**Saved data entries:**

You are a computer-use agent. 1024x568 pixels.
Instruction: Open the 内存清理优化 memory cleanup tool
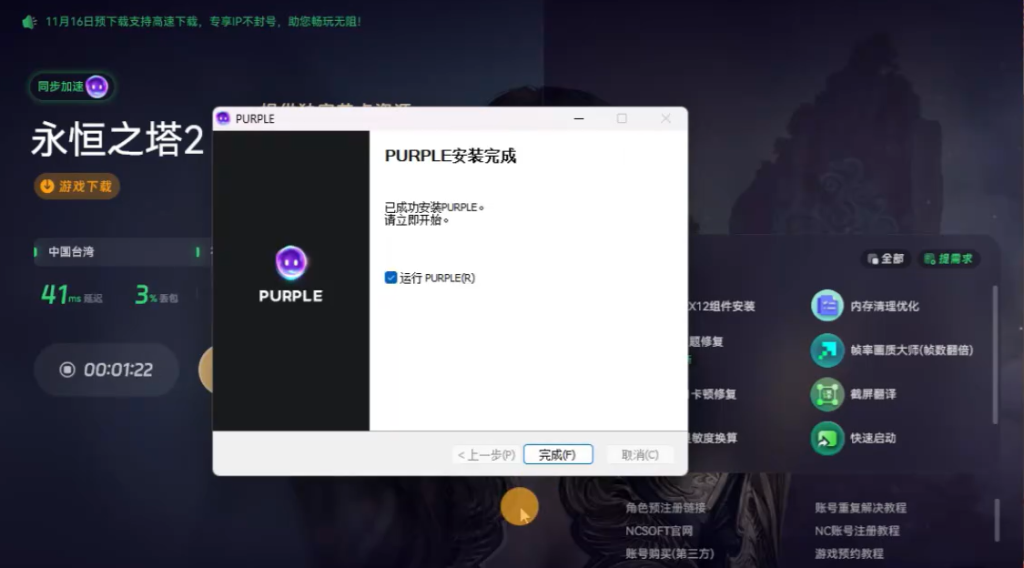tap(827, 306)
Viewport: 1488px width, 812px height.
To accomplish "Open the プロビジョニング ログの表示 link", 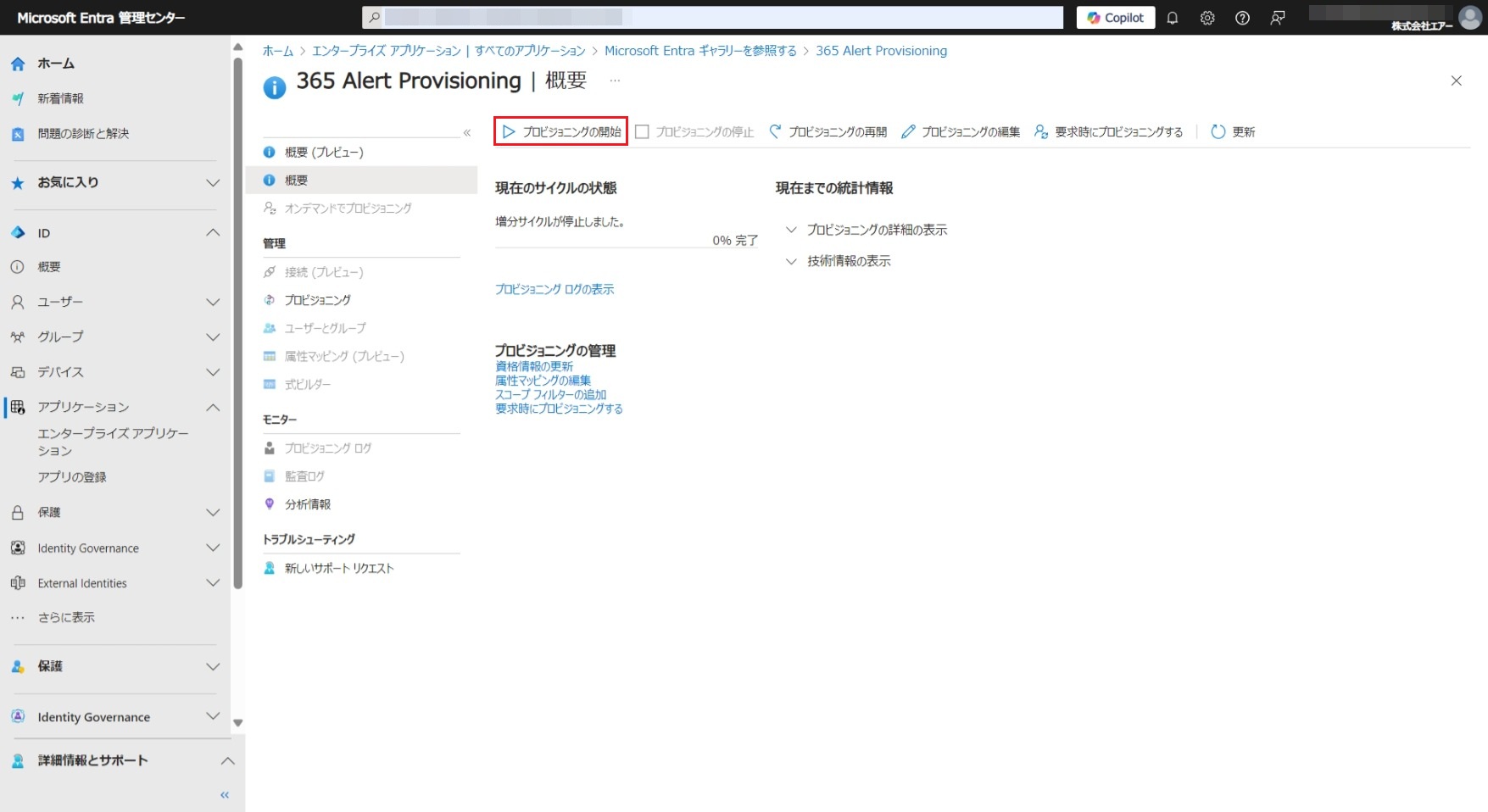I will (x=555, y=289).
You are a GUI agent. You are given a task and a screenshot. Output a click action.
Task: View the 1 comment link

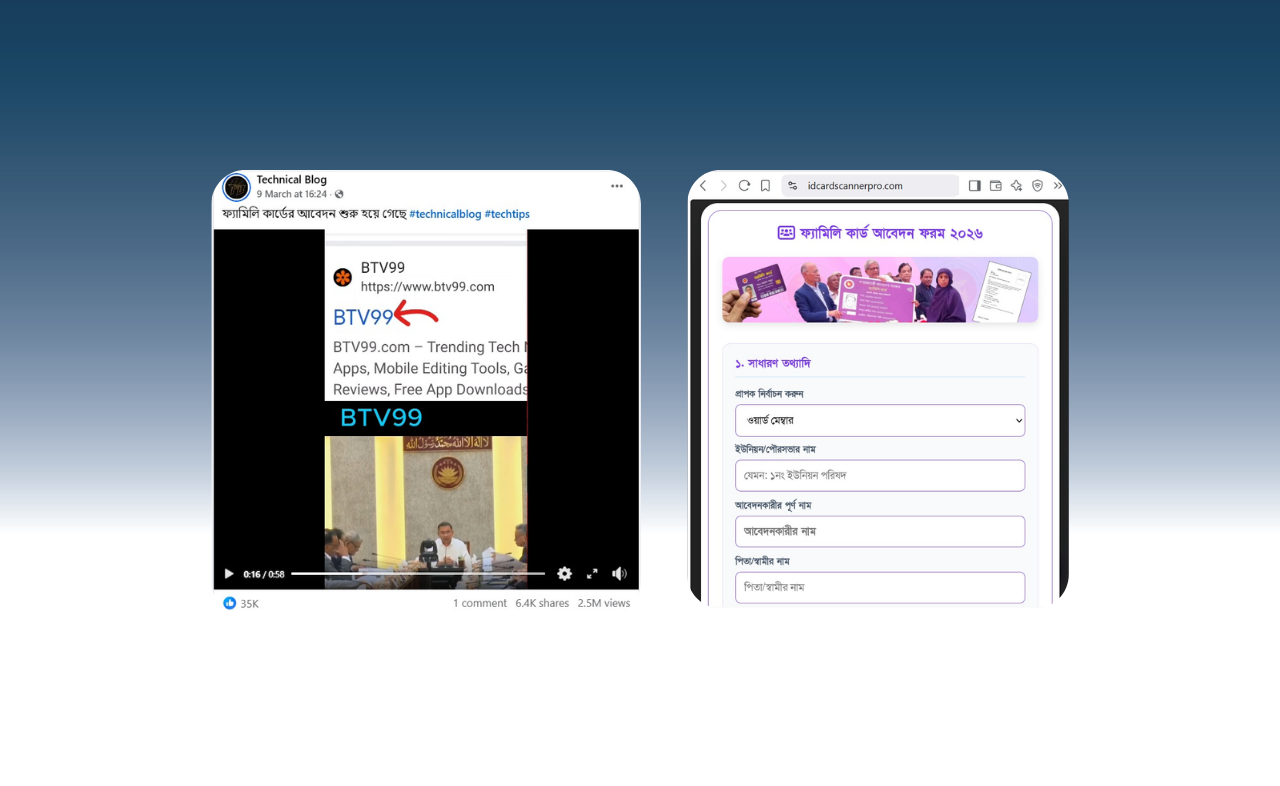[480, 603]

* * *

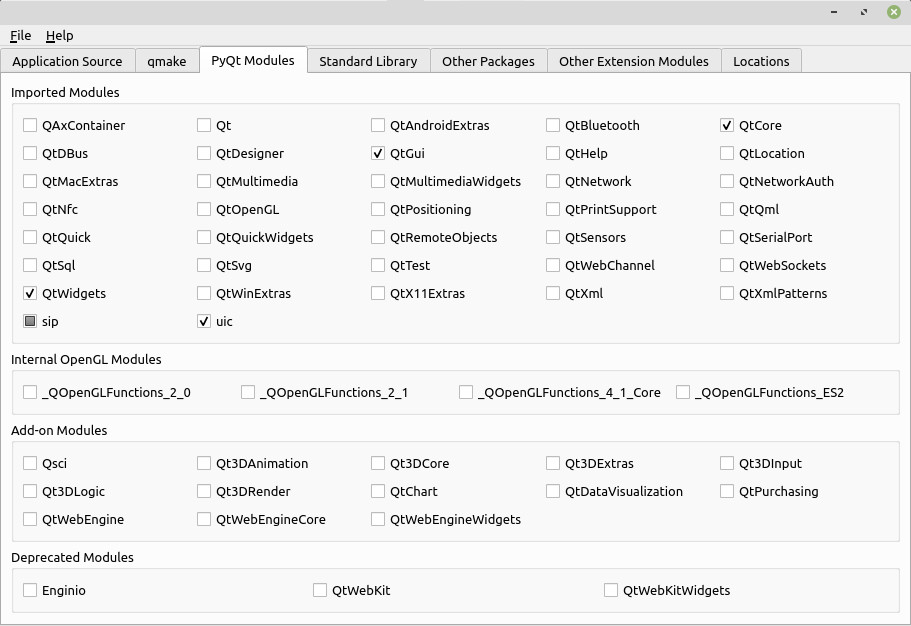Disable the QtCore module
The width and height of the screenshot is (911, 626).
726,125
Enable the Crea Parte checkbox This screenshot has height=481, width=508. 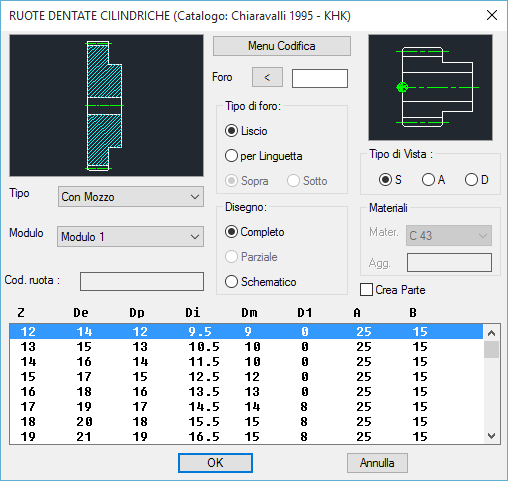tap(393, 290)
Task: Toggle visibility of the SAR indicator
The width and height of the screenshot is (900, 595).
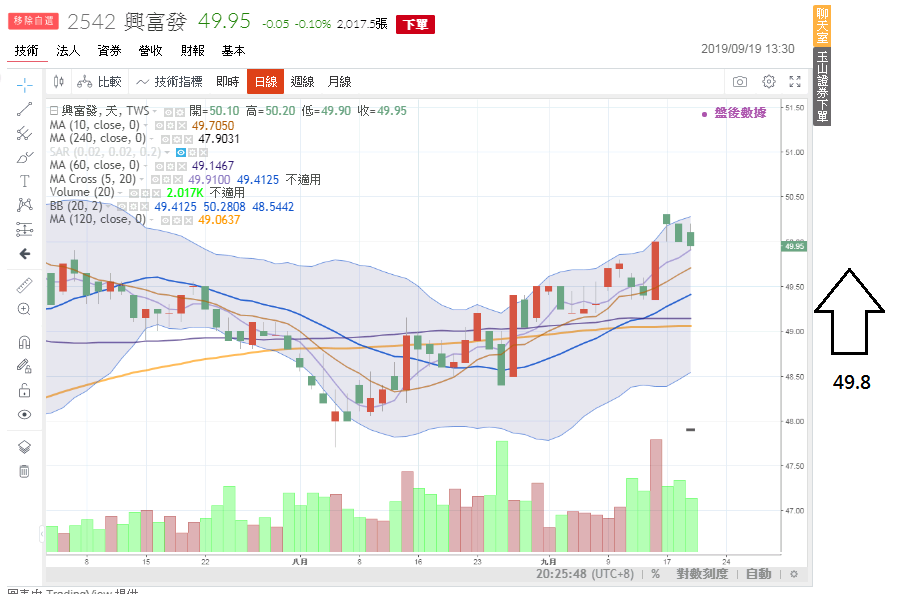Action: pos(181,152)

**TASK DETAILS:**
The lines to return are those with the string "agent" in them; copy each from the entries above.

**RESPONSE FOR THIS EXERCISE:**
You are a computer-use agent. 1024x568 pixels.
You are a GUI agent. You are given a task and a screenshot. Output a click action.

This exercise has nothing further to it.